300'den fazla Rohingyalının, BM mülteci kuruluşu UNHCR tarafından kendilerine verilen kimlik kartlarını gösterdikten sonra koronavirüs testlerine ve biyometrik taramalara maruz kaldıkları stadyumda sıraya girdiklerini belirtti.

İbrahim, El Cezire'ye verdiği demeçte, "Her birine bir dilim ekmek verildi ve beklemeleri istendi," dedi. "Stadyumun kapıları kapatıldı ve kimsenin çıkmasına izin verilmedi" diyen İbrahim, 'öğleden sonra yetkililer bazı mültecilerin isimlerini açıkladı ve onların diğerlerinden ayrılmalarını istedi. Sonra onlar otobüslerle ayrıldılar.'

Birçok yerel haberde yer alan isimsiz yetkililer, mültecilerin gerekli belgelere sahip olmadıkları için gözaltına alındığını belirterek, onları sınır dışı etmek için bir sürecin başlatıldığını da sözlerine ekledi.

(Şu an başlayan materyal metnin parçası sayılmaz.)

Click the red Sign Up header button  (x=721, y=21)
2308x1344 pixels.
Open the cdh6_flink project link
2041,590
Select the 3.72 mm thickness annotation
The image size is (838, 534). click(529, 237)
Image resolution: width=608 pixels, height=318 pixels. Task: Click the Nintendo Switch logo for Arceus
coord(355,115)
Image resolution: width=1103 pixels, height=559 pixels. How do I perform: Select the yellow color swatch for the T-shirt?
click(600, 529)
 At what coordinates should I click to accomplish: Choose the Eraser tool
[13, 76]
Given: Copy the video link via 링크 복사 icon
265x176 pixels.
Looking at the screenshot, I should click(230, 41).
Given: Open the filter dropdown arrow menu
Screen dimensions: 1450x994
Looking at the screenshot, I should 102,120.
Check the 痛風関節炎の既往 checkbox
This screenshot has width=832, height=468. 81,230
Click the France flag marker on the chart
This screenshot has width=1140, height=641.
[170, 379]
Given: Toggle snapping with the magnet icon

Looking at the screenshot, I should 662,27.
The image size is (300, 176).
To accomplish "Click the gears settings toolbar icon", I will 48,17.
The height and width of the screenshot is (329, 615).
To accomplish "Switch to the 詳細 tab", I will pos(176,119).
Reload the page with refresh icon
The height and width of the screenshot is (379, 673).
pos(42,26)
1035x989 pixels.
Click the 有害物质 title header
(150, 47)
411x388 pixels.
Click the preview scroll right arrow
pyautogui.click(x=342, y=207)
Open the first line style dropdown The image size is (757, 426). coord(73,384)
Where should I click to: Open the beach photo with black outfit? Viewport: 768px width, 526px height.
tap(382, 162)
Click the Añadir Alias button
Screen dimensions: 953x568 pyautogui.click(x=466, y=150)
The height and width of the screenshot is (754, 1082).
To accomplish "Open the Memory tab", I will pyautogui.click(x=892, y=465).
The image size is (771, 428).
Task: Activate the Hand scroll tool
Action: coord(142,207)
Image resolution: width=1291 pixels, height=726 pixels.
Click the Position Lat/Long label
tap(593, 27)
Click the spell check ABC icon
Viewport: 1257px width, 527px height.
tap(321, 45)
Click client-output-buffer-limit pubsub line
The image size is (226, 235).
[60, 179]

Başka bir Rohingyalı olan Sıddık, "Eşlerini kocalarından, anneleri oğullarından, kız kardeşlerini kardeşlerinden ve büyükbabalarını ve büyükannelerini ailelerinden ayırdılar" dedi.

Suç İşlememiş İnsanlar Hapse Atılıyor

Geçtiğimiz ay, Cammu Keşmir Yüksek Mahkemesi, yerel yönetimden Cammu'da kalan mültecileri tespit etmek ve sınır dışı etmek için alınan önlemleri bir ay içinde açıklamasını istedi.

Hindistan'daki Rohingya topluluğu liderleri ve aktivistleri bu hareket karşısında dehşete düştü ve bunun Hindu milliyetçi hükümetinin Rohingyalılara yönelik bir düşmanlık işareti olduğundan korkuyor.

Yeni Delhi merkezli bir Rohingya hakları grubuna başkanlık eden Sabbr Kyaw Min, "Rohingya mültecileri, suç işlememiş ancak yine de hapse atılan masum insanlardır" dedi.

'Yetkililer bizi sınır dışı etmeyi planlıyorlarsa, hepimizi birlikte sınır dışı etmeleri gerekir. Ve nereye sınır dışı edilecekler? Myanmar'daki durum ordu darbesinden sonra daha da kötüleşti. Orası cehennem' diye konuştu.

Min, Rohingyaların Myanmar'daki durum düzelene kadar Hindistan'da yaşamasına izin verilmesi gerektiğini söyleyerek, "Diğer mültecilerle eşit muamele görmeliyiz" dedi.

Hindistan'da ismini vermek istemeyen bir BMMYK yetkilisi, bu konuyu takip ettiklerini ancak yetkililere ulaşamadıklarını söyledi.

Hintli hukuk uzmanları da, tutuklamaların yerel ve uluslararası yasaları ihlal ettiğini savunarak tutuklamayı eleştirdiler.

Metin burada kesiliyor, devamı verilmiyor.